**Tarefa**
Edite o trecho sobre os pauperes na política carolíngia entre "Isto porque esta" e "do poder cristão.", inclusive, substituindo "aristocracia" por "nobreza".

**Trecho de origem**
————————

Assim, ao se colocarem como defensores das igrejas, viúvas, órfãos e pauperes nos capitulares, os reis carolíngios demarcaram uma dupla posição: mostrarem-se como governantes cristãos e demarcarem um “espaço” distinto de atuação frente às elites, principalmente laicas.
Isto porque esta relação “especial” com os pauperes promoveria não só uma retórica legitimadora, como também abasteceria as críticas ao comportamento da aristocracia. Uma maneira, talvez, dos reis colocarem em prática seu papel de rector (“governante”, mas também “guia”) tal como explicitado por Carlos Magno no Admonitio generalis : educando a elite governante no exercício correto do poder cristão.
O cuidado reservado aos pauperes teria em conta não somente uma atitude moral, e muito menos limitada ao reino de Carlos Magno (v. NOËL, 2001, p. 53-73), mas estava inserida numa racionalidade política visível em boa parte da autoridade carolíngia ao longo dos séculos VIII e IX, ainda que com maior proeminência a partir dos anos 800. Assim, a proteção dos pauperes se transformou num elemento legitimador do poder dos príncipes, dando um sentido à luta pela salvação do reino, uma vez que ressalta uma estrutura social na qual a autoridade sobre os pauperes se transfiguraria como um símbolo do poder sócio-político.
É difícil mensurar se houve influência da práxis política carolíngia a respeito do pauper na corte bizantina do século X. O contato entre os impérios existiu, muitas vezes de maneira conflituosa como testemunham as primeiras décadas do século IX, mas terminado o governo dos carolíngios no Ocidente em 888, tais contatos são difíceis de traçar. Sabe-se, porém, que do outro lado do canal da Mancha, o rei inglês Æthelstan (m. 939) promulgou, na primeira metade do século X, um ordenamento sobre a caridade. Este texto ‒ que se assemelha bastante aos capitulares carolíngios em forma e função (WORMALD, 1999, p. 30) ‒, determina que os desamparados fossem alimentados pelos magistrados do rei. Se isto não fosse feito, a multa decorrente desta infração, deveria ser distribuída, com o conhecimento do bispo, aos “þearfum”, isto é, aos “pobres”, “mendicantes” ou “necessitados” numa tradução moderna .

————————

**Conjunto de dados**
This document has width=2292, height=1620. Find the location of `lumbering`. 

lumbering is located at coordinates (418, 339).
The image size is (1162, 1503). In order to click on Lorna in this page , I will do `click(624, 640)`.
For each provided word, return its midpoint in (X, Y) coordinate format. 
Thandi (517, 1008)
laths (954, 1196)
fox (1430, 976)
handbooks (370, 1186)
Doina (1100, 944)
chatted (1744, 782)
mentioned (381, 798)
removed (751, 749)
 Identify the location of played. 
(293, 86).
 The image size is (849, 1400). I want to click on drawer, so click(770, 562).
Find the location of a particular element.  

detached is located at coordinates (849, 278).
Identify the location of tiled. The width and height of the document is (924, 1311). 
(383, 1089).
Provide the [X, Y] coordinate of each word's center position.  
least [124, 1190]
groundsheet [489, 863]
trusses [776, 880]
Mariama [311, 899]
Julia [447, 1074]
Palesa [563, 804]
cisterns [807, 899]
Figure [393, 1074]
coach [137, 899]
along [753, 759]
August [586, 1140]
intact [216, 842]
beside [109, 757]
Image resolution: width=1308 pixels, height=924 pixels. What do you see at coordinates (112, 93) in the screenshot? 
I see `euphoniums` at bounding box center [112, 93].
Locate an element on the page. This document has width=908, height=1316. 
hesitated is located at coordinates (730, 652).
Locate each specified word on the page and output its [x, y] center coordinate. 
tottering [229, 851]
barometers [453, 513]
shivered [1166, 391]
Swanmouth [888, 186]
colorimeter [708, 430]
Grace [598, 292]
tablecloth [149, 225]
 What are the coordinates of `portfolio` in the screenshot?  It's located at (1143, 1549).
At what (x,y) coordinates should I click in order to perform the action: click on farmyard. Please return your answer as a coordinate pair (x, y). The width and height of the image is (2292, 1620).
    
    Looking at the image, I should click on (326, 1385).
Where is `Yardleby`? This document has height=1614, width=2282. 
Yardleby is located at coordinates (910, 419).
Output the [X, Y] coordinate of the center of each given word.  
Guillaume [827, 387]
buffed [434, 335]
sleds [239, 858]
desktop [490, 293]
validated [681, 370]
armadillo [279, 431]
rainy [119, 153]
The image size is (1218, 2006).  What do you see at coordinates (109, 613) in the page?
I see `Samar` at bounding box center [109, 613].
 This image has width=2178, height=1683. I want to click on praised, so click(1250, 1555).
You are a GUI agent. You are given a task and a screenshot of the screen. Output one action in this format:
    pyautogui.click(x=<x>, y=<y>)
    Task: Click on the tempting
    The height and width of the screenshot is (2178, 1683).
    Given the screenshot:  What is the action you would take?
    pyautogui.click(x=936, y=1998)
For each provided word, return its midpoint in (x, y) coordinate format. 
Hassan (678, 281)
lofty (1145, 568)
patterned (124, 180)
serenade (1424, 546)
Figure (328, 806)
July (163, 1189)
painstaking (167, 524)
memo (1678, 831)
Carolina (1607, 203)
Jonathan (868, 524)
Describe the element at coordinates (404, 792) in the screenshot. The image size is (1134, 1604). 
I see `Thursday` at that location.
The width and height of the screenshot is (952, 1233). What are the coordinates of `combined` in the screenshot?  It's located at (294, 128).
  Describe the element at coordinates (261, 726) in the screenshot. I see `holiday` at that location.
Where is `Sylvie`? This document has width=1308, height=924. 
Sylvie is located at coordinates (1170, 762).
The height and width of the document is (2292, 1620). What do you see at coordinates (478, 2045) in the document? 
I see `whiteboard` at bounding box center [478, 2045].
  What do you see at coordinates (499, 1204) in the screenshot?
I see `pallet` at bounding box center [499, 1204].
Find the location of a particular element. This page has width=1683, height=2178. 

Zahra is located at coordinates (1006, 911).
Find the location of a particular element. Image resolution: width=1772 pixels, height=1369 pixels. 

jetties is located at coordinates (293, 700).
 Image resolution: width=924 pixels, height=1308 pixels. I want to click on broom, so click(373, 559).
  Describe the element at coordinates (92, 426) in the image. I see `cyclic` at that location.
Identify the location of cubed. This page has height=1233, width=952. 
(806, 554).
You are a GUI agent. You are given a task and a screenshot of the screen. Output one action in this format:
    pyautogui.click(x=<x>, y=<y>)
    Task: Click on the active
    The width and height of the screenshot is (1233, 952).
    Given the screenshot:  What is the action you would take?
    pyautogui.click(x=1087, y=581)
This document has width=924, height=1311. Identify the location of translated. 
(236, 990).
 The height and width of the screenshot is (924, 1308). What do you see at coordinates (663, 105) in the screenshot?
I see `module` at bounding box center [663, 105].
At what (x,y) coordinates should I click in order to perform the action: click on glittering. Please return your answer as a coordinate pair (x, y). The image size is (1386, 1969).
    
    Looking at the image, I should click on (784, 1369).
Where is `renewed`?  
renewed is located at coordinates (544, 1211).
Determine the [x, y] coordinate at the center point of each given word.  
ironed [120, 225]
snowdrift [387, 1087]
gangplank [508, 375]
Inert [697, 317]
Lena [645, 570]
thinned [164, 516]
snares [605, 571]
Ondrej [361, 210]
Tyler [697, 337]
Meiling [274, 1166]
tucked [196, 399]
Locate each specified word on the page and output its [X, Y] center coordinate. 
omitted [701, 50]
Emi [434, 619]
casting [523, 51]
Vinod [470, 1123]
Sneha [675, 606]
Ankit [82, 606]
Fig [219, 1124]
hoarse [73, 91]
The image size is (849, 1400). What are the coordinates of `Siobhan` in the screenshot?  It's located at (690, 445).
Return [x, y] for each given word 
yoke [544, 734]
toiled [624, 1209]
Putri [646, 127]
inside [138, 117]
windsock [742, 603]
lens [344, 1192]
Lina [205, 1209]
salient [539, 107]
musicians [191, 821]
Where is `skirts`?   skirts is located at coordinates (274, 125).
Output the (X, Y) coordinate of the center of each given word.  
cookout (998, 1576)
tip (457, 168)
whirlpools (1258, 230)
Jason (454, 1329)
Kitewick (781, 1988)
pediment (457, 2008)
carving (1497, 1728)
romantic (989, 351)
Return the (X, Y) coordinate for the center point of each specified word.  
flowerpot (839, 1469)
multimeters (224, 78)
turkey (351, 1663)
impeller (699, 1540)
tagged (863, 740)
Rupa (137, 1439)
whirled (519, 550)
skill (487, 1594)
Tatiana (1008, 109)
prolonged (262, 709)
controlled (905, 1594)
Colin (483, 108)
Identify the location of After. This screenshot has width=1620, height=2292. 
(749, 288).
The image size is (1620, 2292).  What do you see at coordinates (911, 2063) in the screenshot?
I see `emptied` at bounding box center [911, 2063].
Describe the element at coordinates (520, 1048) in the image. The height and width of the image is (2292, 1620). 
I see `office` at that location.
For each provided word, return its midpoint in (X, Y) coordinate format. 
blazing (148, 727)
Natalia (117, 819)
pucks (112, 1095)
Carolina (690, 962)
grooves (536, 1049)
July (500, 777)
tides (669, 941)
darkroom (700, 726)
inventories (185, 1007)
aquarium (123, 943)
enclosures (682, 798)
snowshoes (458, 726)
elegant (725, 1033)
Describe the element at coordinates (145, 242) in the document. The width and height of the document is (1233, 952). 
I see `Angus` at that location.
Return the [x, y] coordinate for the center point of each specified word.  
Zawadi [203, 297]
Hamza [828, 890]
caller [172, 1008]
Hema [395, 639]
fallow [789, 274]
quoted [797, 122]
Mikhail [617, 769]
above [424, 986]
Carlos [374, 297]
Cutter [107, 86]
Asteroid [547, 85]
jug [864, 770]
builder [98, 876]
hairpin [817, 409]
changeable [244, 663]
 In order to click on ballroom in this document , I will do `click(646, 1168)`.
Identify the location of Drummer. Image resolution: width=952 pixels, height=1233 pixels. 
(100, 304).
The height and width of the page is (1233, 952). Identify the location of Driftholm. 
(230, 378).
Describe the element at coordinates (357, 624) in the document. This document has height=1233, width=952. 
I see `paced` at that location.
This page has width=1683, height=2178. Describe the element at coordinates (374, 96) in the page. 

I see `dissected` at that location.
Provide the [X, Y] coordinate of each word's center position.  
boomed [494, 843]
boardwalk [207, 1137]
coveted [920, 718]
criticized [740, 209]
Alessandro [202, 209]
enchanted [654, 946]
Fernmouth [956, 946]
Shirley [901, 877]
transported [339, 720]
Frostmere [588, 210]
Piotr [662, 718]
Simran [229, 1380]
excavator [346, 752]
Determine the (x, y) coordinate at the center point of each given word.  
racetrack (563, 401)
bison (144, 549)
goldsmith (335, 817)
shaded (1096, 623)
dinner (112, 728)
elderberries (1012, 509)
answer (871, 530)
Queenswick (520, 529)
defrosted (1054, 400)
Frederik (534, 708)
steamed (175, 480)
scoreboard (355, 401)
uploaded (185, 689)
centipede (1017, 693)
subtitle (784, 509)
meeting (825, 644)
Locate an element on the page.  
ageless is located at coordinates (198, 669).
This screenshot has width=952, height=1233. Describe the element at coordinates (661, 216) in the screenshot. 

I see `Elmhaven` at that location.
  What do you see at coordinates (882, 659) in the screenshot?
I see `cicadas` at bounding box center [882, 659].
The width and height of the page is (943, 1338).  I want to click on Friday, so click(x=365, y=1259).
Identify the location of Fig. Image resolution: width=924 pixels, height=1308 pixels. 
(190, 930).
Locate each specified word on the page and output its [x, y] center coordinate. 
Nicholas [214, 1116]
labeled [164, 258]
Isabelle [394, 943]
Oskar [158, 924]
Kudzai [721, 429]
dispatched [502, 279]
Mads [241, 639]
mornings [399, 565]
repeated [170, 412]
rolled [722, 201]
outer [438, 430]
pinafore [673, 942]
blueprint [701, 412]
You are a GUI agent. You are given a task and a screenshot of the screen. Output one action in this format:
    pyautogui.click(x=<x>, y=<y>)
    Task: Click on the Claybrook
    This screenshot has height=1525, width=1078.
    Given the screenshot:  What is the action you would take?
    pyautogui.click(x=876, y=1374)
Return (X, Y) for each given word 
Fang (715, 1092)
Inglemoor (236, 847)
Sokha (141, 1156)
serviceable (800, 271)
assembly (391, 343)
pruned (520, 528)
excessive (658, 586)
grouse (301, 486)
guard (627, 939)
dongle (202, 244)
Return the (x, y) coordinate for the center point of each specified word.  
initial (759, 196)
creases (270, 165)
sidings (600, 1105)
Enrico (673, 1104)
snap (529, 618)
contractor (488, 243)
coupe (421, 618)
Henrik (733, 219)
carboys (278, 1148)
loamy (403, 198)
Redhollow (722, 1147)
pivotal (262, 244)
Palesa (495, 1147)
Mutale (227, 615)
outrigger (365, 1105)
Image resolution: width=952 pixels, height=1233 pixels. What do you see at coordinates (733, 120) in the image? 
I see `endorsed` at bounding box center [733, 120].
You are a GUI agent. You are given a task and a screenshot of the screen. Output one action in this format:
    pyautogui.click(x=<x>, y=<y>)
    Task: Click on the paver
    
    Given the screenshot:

————————

**Solução detalhada**
Isto porque esta relação “especial” com os pauperes promoveria não só uma retórica legitimadora, como também abasteceria as críticas ao comportamento da nobreza. Uma maneira, talvez, dos reis colocarem em prática seu papel de rector (“governante”, mas também “guia”) tal como explicitado por Carlos Magno no Admonitio generalis : educando a elite governante no exercício correto do poder cristão.